After 23 years of service, digital calling pioneer Skype is shutting down on May 5th, 2025. Microsoft, which acquired the app in 2011, is jettisoning the program to allocate more resources to Teams. In 2023, the company claimed that the messaging app had 36 million users, a huge backslide from the 300 million users it boasted in its heyday.

“We know this is a big deal for our Skype users, and we’re very grateful for their support of Skype and all the learnings that have factored into Teams over the last seven years,” Jeff Teper, president of Microsoft 365 collaborative Apps and platforms, explained to TechCrunch. “At this point, putting all our focus behind Teams will let us give a simpler message and drive faster innovation.”
“It’s at a high-enough scale that we feel great about the app [Teams] for personal use,” Teper adds. “We feel we have the mileage under our belt on the adoption by consumers, [who are] using Teams in their personal lives. We’ve thought about [shutting down Skype] for a while, but we really felt like the product had to show the end-user adoption with consumers telling us it was ready.”

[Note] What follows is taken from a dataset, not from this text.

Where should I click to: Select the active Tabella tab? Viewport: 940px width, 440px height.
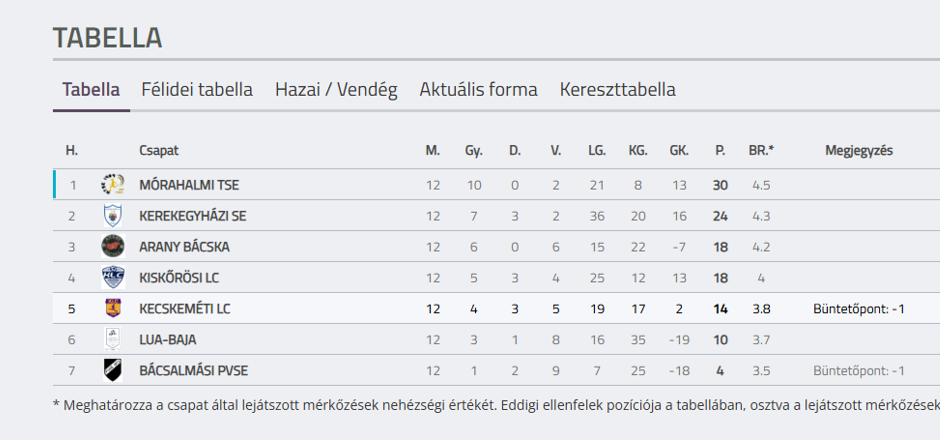click(x=91, y=90)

What This Means For Skype Users
This deadline gives users ten weeks to decide if they want to migrate their data over to the Teams platform. During the transition period, users will be able to log in to Teams with their Skype credentials, migrating all their chats and contacts automatically. Or they can download all their data using a built-in export tool. Even though, we can’t say we are sure where they would import it to.

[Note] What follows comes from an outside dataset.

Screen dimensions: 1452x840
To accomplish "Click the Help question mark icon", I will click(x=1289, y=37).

“We wanted to make sure that during this transition, people aren’t losing their contacts, their memories,” says Amit Fulay, Microsoft VP of product. “We want to make sure we preserve all the things people have shared. And if they choose to come to Teams, we’ll restore all of their contacts and data.”
Any users that don’t take action by May 5th, will have their data retained until the end of the year, after which it will be deleted.

Why Now?
While the announcement may seem sudden, Microsoft launching Teams in 2016 pretty much sealed Skype’s fate. Since the app doesn’t allow collaboration across other apps and programs like Teams does. This is also after the company announced it would phase out Skype for Business in 2017, just two years after it was launched.
In December 2024, Microsoft stopped allowing Skype users to add credit to their accounts, or buy phone numbers. This move pushed users into monthly subscriptions and Skype-to-phone plans instead of more committal plans.
“Skype took a bump — as did Teams — during the pandemic, and Skype has largely been pretty stable in the last couple of years,” Teper said. “And we felt the time, and the feedback, was such that we could make the move.”
Microsoft is urging users to switch to Teams Free, which includes features like calendar integration, that Skype lacked. However, Teams Free cannot call mobile/landline numbers and receive phone calls with a Skype phone number. (Users with a valid monthly subscription can still use their Skype number, but that will end on April 5th).
For those with credit still on their account, Microsoft is offering a Skype Dial Pad for both the Skype web portal and Teams for an indefinite period.
“We’ll support [this] as long as users have credit and they’re using this functionality,” says Fulay.